Sebbene un prototipo fosse stato presentato al Salone di Ginevra già nel 1989, di fatto la commercializzazione della Volkswagen Golf Country inizia nel 1990, un anniversario che si conclude con questo 2020, giusto in tempo da permettere ad Andrea di farle gli Auguri per i suoi 30 anni. 

1.8 depotenziato

La base di partenza era la GOLF Syncro, con motore 4 cilindri a benzina 1.8 della GTI depotenziato da 110 a 98 CV e 143 Nm di coppia, due differenziali, anteriore e posteriore col giunto viscoso Ferguson dietro.


Vistosamente rialzata, la Country beneficia di un assetto più alto di 6 cm rispetto alla Golf standard, accortezza che offre una luce a terra maggiore così da renderla, grazie alla trazione integrale permanente, una Golf molto avventurosa, ma non un vero fuoristrada. 

Allestimento "hard"

Mega-protezioni per fanali e parti meccaniche, luci di profondità, passaruota in plastica, paraspruzzi e la ruota posteriore di scorta a sbalzo, come i veri fuoristrada, mentre i cerchi sono specifici, a stella, da 15 pollici.  

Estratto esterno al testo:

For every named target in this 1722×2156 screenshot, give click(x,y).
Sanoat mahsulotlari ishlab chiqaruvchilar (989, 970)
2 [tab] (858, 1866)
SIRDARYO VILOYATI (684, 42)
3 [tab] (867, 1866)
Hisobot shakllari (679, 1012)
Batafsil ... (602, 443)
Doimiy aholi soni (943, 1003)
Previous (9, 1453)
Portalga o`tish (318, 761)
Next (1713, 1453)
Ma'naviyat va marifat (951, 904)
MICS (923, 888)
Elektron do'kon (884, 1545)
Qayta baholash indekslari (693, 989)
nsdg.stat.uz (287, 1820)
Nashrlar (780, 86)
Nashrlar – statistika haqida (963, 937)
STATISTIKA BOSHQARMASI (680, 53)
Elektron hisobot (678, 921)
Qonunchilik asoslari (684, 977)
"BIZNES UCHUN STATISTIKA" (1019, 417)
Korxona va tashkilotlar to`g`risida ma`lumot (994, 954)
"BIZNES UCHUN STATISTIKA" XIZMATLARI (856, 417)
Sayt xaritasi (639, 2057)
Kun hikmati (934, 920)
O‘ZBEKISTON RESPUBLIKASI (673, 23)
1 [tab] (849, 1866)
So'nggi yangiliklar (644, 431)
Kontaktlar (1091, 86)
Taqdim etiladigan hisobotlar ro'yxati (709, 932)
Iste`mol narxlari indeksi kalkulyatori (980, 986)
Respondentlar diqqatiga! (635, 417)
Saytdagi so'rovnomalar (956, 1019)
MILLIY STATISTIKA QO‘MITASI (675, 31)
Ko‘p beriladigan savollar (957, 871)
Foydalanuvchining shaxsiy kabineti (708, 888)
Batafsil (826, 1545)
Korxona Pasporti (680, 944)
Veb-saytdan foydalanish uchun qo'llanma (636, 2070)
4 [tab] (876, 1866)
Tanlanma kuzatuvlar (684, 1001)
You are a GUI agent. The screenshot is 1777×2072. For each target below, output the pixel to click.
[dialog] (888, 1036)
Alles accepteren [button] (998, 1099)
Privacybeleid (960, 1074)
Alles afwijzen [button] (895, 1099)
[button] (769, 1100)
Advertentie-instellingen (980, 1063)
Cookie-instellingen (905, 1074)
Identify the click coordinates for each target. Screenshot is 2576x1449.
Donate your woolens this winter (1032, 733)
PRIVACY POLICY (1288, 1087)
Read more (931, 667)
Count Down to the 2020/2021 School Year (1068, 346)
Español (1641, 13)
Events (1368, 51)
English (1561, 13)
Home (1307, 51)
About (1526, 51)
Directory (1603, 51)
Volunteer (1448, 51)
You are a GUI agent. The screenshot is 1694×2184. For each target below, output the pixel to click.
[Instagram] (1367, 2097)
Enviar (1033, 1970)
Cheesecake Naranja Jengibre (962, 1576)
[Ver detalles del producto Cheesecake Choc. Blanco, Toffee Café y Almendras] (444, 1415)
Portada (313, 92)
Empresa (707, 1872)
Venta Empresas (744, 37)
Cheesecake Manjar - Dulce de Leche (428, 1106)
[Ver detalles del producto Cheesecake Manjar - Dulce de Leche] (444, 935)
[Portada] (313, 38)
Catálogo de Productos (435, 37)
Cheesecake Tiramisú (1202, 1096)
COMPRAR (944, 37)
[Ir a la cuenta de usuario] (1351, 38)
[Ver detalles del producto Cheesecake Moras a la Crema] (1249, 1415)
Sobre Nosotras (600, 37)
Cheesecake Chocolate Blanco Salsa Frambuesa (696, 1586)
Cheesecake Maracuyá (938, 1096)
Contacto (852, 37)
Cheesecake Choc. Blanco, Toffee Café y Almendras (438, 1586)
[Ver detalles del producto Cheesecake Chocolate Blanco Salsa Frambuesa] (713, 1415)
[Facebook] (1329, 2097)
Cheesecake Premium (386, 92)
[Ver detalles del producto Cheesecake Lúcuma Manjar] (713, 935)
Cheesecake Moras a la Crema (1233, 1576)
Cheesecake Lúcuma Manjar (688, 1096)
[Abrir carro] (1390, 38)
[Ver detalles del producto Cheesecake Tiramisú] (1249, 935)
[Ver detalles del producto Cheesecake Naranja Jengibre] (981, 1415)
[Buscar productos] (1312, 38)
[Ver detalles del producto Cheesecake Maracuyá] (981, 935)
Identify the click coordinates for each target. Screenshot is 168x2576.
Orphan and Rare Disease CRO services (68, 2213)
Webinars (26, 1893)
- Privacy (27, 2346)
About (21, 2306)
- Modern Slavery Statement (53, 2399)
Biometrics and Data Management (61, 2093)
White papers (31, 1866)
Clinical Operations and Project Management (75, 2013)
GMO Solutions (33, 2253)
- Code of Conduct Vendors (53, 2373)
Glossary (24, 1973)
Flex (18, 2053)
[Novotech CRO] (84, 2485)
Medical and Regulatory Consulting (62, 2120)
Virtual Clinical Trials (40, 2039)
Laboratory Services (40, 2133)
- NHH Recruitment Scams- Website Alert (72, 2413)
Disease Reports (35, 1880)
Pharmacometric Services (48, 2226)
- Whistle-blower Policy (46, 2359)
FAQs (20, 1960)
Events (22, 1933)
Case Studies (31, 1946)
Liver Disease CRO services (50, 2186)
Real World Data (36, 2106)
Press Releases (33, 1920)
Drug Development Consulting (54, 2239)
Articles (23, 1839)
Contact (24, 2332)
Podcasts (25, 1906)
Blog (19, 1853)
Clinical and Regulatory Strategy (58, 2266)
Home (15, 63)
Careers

Nonostante tutto questo equipaggiamento extra, la Country non pesa troppo: “solo” 1.245 kg che possono essere spinti fino a 155 km/h di velocità massima. 
Su strada rollio e beccheggio sono accentuati ma non eccessivi, nel senso che il confort rimane molto buono, almeno leggendo i responsi dell’epoca. 

Quotazioni

Se siete interessati a una Country, la reperibilità e, oltre ai prezzi che trovate esposti nella Dritta di Andrea, occhio ad alcuni dettagli. 
Oltre alla eventuale ruggine se l’auto è stata usata “male” o a latitudine “cattive”, è la disponibilità di ricambi specifici e originali, considerando che questa Golf “sopra le righe” (e la strada...) è rimasta in produzione solo per poco più di un anno fino alla fine del 1991.